What you are asked to do> Please reproduce the items word for word, beginning at the line that contains "In order to click on App" and stopping after the line that contains "The image size is (1390, 1173).".

Given information>

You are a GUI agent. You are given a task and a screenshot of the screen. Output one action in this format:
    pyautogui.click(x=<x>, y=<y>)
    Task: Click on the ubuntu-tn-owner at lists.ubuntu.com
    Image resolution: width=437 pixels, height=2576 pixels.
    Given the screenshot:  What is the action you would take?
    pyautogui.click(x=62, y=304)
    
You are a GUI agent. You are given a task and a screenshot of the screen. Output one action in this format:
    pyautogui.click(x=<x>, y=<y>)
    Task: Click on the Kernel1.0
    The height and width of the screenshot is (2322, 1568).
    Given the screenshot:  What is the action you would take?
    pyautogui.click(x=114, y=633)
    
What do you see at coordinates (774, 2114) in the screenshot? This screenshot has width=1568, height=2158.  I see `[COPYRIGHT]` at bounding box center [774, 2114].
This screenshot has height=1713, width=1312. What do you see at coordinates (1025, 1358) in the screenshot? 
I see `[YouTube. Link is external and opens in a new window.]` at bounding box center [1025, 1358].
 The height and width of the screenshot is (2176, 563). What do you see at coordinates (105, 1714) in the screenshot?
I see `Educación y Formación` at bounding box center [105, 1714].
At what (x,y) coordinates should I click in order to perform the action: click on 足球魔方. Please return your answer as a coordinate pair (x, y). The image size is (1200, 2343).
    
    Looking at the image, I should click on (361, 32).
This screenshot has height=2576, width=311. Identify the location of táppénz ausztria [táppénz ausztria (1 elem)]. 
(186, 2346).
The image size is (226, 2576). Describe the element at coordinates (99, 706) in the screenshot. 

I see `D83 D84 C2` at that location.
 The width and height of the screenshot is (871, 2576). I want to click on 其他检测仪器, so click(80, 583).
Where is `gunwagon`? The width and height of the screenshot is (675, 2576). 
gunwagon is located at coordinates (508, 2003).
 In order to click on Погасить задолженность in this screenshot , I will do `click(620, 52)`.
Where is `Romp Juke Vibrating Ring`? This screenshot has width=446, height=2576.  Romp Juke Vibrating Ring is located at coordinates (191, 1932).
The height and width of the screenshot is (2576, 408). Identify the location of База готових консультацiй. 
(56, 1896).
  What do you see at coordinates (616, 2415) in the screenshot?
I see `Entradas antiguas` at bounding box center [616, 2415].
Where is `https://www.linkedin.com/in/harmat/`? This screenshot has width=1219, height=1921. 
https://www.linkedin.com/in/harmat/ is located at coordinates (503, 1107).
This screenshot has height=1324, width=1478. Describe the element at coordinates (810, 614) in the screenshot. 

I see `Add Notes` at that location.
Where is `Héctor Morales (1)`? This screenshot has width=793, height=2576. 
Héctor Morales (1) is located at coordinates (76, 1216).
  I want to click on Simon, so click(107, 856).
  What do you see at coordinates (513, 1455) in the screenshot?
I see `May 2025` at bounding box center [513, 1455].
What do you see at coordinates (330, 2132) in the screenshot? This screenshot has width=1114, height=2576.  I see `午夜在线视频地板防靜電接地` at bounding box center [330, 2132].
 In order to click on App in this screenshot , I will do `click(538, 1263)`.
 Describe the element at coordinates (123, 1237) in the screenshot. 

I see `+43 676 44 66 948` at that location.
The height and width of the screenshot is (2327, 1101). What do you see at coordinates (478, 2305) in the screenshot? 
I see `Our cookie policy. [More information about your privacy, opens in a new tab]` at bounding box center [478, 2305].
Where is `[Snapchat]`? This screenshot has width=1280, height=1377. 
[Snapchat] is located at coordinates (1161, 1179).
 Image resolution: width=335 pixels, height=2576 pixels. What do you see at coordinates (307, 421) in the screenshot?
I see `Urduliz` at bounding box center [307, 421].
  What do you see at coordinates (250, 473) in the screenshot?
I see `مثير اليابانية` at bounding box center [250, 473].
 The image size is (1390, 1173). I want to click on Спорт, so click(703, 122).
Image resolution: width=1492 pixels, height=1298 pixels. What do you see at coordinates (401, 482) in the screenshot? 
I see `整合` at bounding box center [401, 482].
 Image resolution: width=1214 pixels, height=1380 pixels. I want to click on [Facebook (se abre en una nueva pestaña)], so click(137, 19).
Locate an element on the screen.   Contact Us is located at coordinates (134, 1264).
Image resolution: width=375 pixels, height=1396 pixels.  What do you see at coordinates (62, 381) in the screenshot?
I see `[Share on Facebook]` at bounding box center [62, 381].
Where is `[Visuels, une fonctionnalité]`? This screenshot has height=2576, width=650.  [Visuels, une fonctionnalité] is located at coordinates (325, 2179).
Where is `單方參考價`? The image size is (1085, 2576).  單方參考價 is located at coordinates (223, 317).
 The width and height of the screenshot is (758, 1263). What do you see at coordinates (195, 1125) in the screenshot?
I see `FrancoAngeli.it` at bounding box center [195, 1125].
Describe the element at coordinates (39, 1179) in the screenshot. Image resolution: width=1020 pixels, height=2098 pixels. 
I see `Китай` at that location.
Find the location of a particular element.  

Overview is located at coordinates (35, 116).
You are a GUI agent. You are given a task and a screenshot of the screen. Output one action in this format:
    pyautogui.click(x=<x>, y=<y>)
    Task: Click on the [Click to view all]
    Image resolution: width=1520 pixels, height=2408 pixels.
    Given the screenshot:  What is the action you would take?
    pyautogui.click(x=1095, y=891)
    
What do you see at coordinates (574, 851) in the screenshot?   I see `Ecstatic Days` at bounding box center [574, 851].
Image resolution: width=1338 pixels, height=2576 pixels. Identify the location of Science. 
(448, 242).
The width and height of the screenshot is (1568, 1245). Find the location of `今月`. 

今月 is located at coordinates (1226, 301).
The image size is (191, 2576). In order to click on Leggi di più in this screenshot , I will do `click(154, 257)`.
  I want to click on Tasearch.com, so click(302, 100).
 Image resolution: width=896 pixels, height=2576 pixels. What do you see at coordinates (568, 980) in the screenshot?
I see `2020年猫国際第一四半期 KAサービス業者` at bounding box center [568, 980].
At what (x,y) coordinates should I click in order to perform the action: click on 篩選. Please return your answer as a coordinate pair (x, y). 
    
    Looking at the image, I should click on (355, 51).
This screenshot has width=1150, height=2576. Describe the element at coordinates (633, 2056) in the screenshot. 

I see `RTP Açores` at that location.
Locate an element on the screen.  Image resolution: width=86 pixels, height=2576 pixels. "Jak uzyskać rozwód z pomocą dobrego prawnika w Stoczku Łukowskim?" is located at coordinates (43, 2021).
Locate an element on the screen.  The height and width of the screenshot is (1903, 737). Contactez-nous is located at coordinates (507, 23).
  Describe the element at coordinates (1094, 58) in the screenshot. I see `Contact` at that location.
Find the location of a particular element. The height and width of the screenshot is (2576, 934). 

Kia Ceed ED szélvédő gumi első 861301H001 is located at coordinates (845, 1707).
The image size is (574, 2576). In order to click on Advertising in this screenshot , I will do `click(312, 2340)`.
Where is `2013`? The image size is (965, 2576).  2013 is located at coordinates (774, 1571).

Reply to the exercise>
 In order to click on App in this screenshot , I will do `click(538, 1263)`.
 Describe the element at coordinates (123, 1237) in the screenshot. 

I see `+43 676 44 66 948` at that location.
The height and width of the screenshot is (2327, 1101). What do you see at coordinates (478, 2305) in the screenshot? 
I see `Our cookie policy. [More information about your privacy, opens in a new tab]` at bounding box center [478, 2305].
Where is `[Snapchat]`? This screenshot has width=1280, height=1377. 
[Snapchat] is located at coordinates (1161, 1179).
 Image resolution: width=335 pixels, height=2576 pixels. What do you see at coordinates (307, 421) in the screenshot?
I see `Urduliz` at bounding box center [307, 421].
  What do you see at coordinates (250, 473) in the screenshot?
I see `مثير اليابانية` at bounding box center [250, 473].
 The image size is (1390, 1173). I want to click on Спорт, so click(703, 122).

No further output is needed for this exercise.